Это есть величайшая из совершённых ошибок, истинный источник ошибок на этой земле: вообразили, что нашли критерий реальности в формах разума, — тогда как они служили для того, что мы могли быть хозяевами над реальностью, для того, чтобы весьма искусно перетолковать реальность.

И вот мир теперь стал ложным, и как раз благодаря тем своим свойствам, которые составляют его реальность: благодаря его изменчивости, становлению, множественности, противоположности, противоречию, войне.

И роковое дело было сделано:

1) Как же теперь отделаться от ложного, только кажущегося мира (а ведь он — действительный, единственный)?

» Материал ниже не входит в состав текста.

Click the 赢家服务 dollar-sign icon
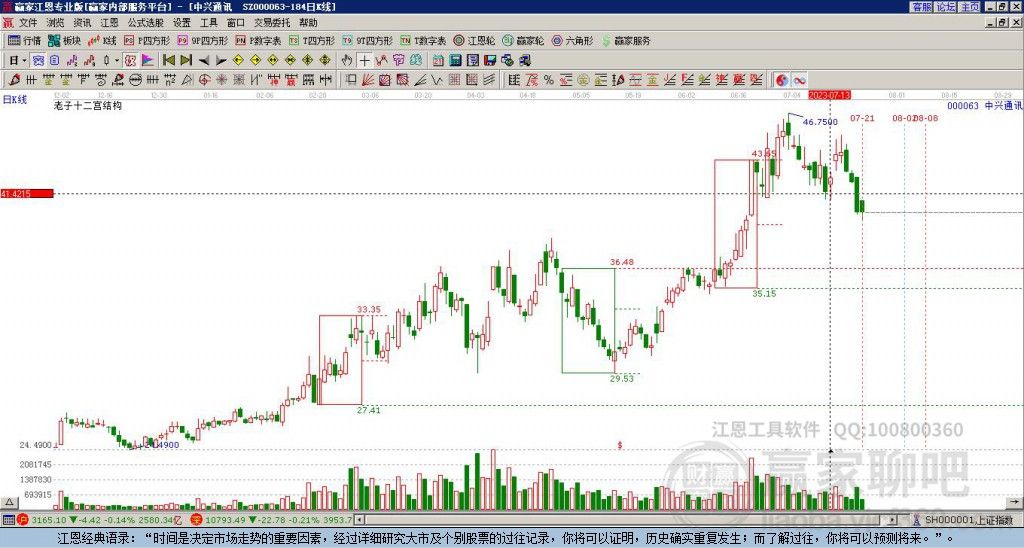The width and height of the screenshot is (1024, 548). (x=604, y=41)
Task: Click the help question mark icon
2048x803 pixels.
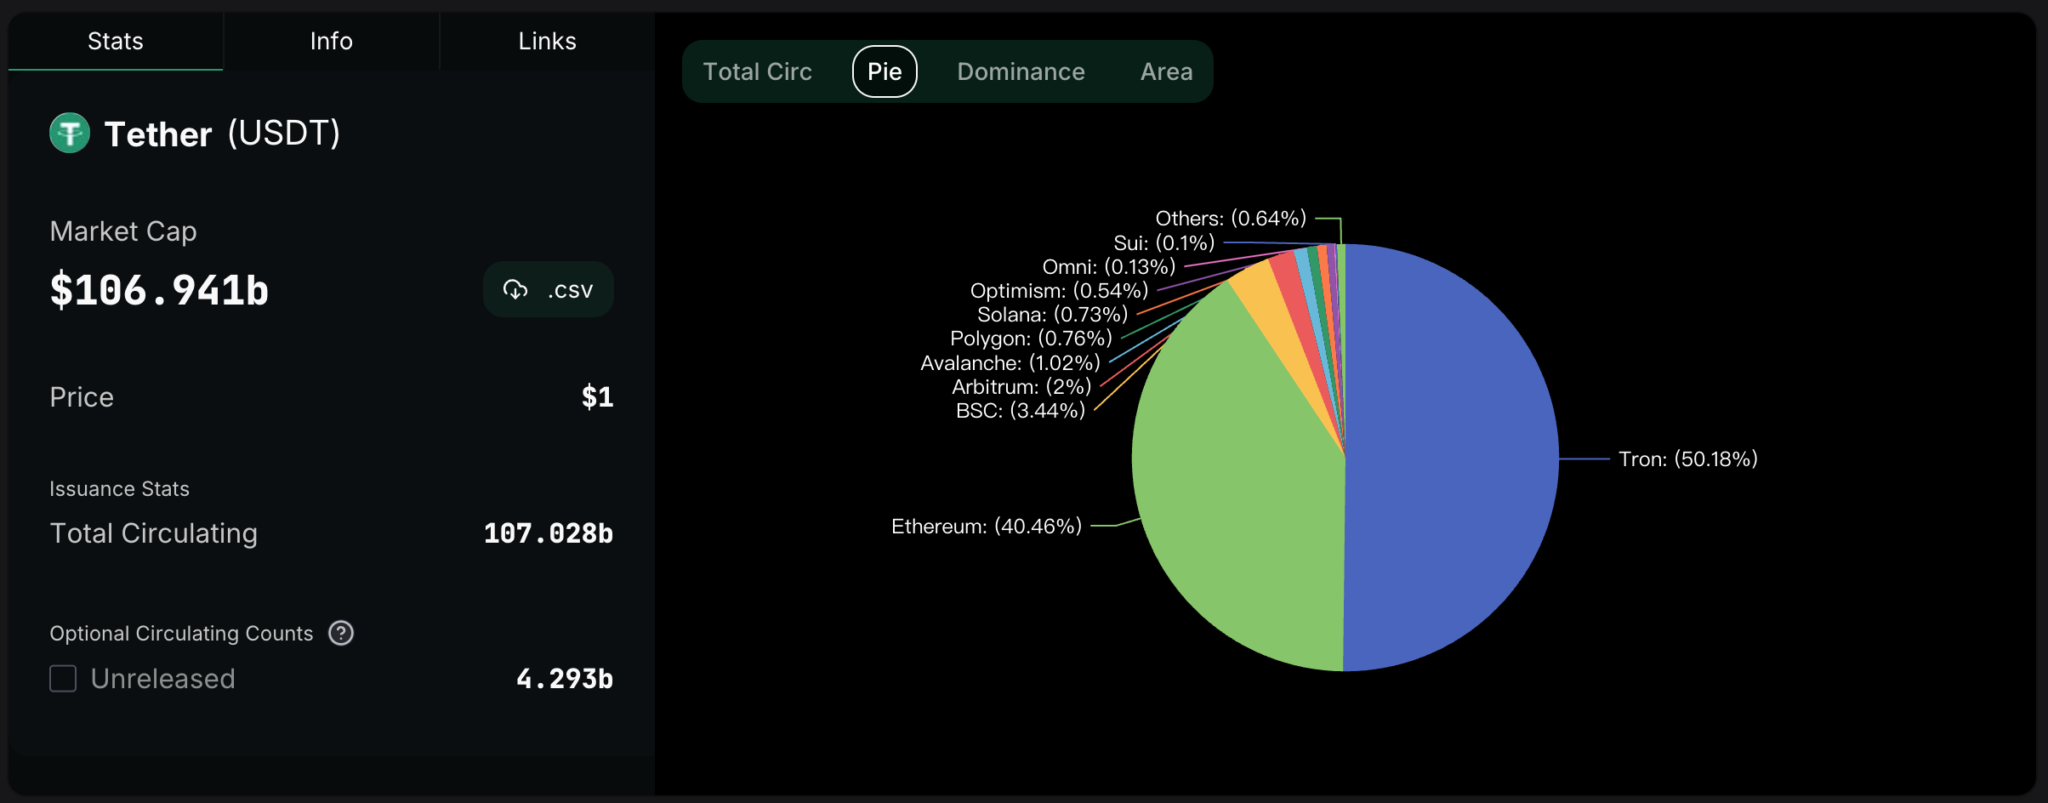Action: tap(341, 633)
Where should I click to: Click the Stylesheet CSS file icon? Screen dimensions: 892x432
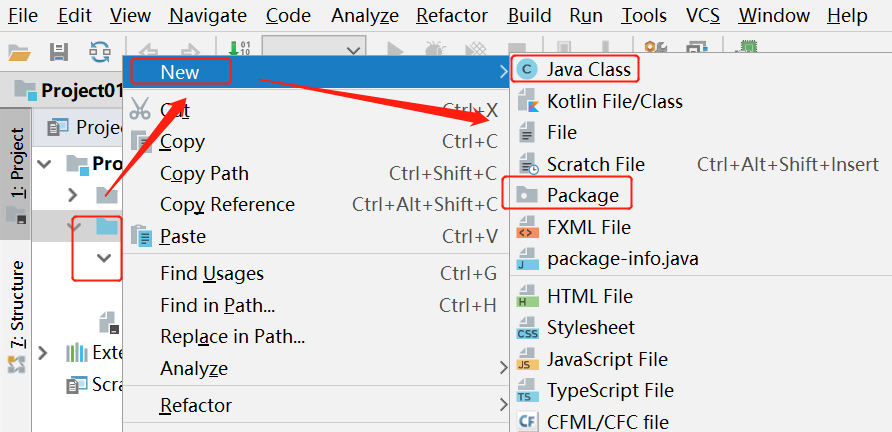point(527,328)
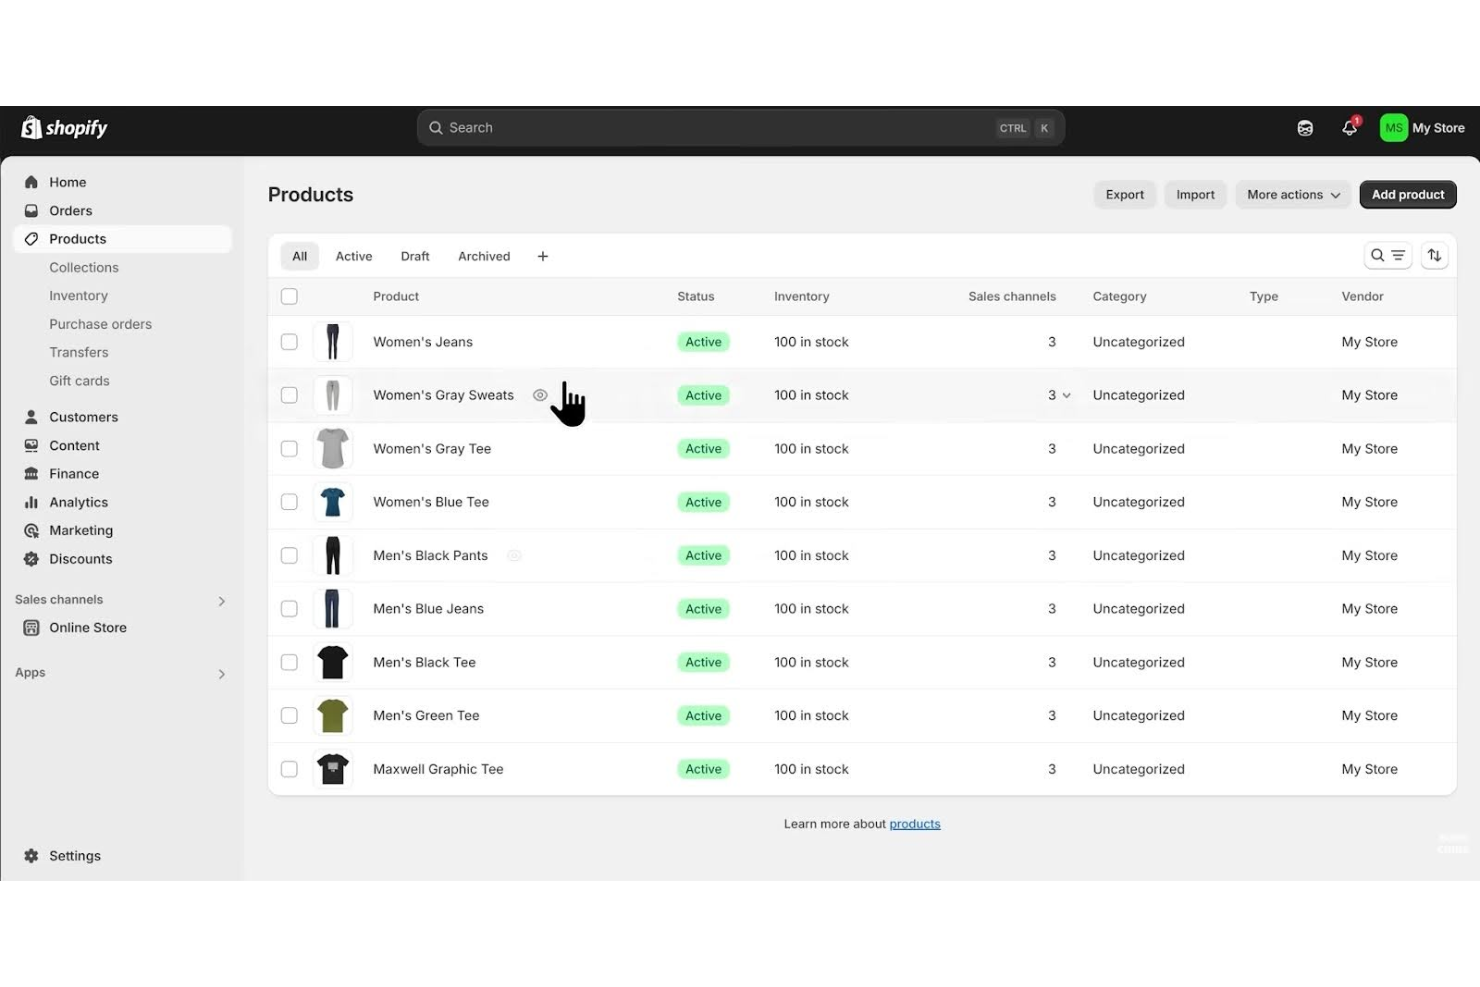The image size is (1480, 987).
Task: Open the search and filter products icon
Action: click(1388, 255)
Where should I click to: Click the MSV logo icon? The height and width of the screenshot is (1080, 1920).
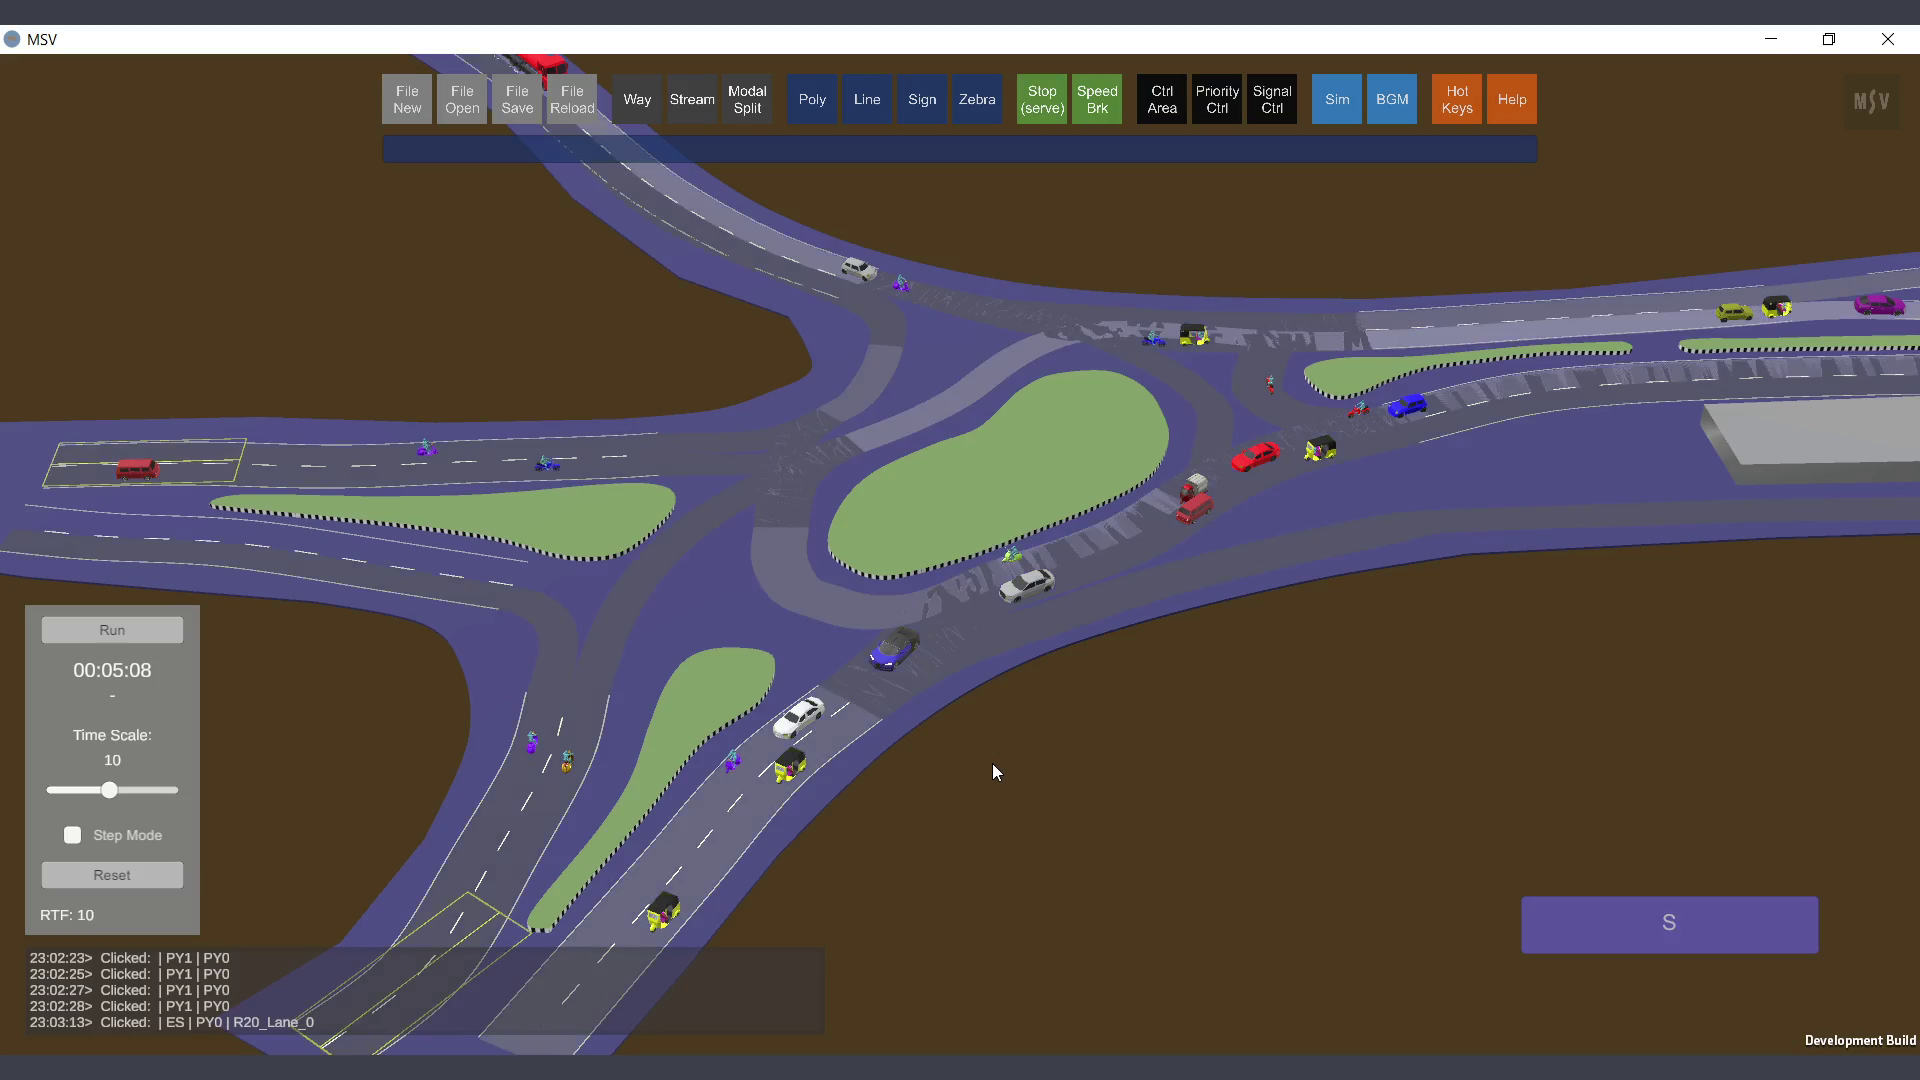coord(1871,101)
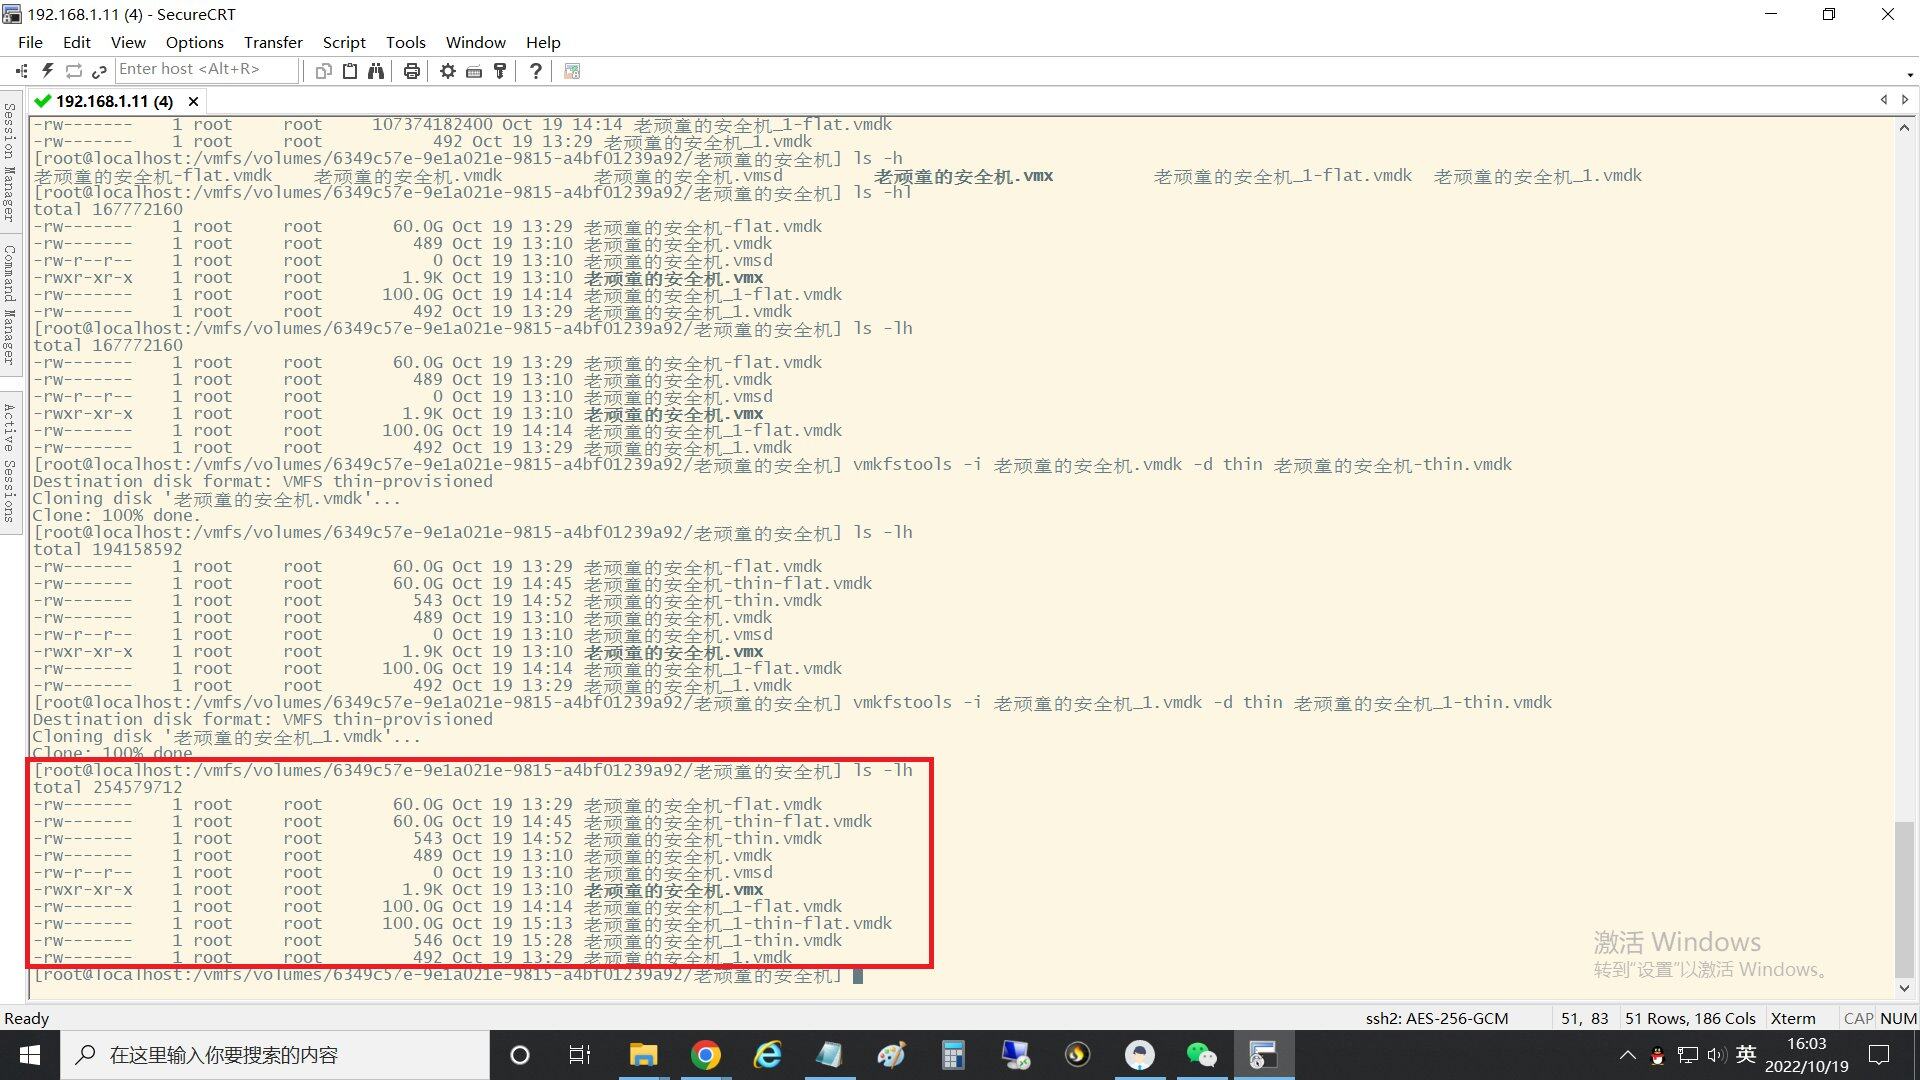
Task: Click the SecureCRT disconnect session icon
Action: (x=100, y=70)
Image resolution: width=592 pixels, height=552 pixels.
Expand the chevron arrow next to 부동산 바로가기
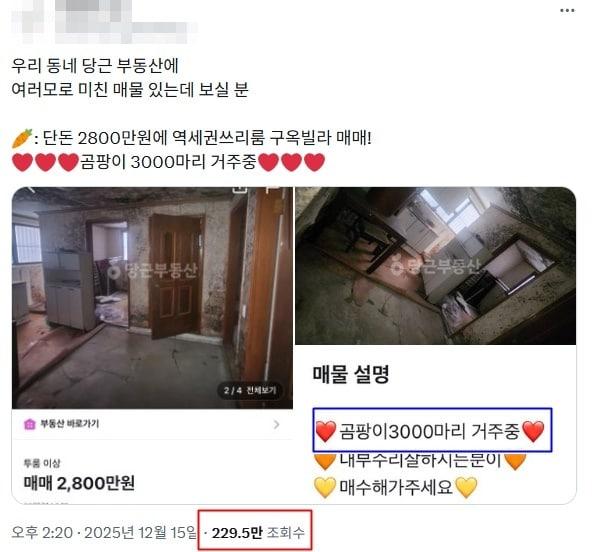click(x=276, y=424)
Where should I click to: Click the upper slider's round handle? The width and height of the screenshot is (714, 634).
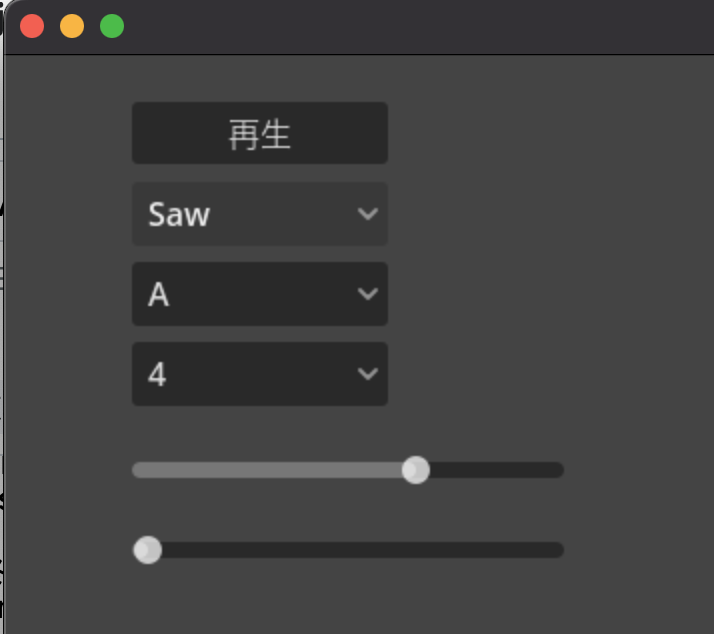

2) Как самим нам стать по возможности противоположностью этому кажущемуся характеру мира? (Понятие о совершенном существе как о некоторой противоположности всему реальному или, яснее, как о чём-то противоречащем жизни. ).

Всё направление наших оценок имело задачей — оклеветание жизни; создано было некоторое смешение идеального догматизма с познанием вообще; так что противная сторона стала, в свою очередь, относиться подозрительно к науке.

Мы видим, как мораль: a) отравляет всё миропонимание, b) отрезает пути к познанию, к науке, c) разрушает и подрывает все действительные инстинкты (научая ощущать их корни как неморальные).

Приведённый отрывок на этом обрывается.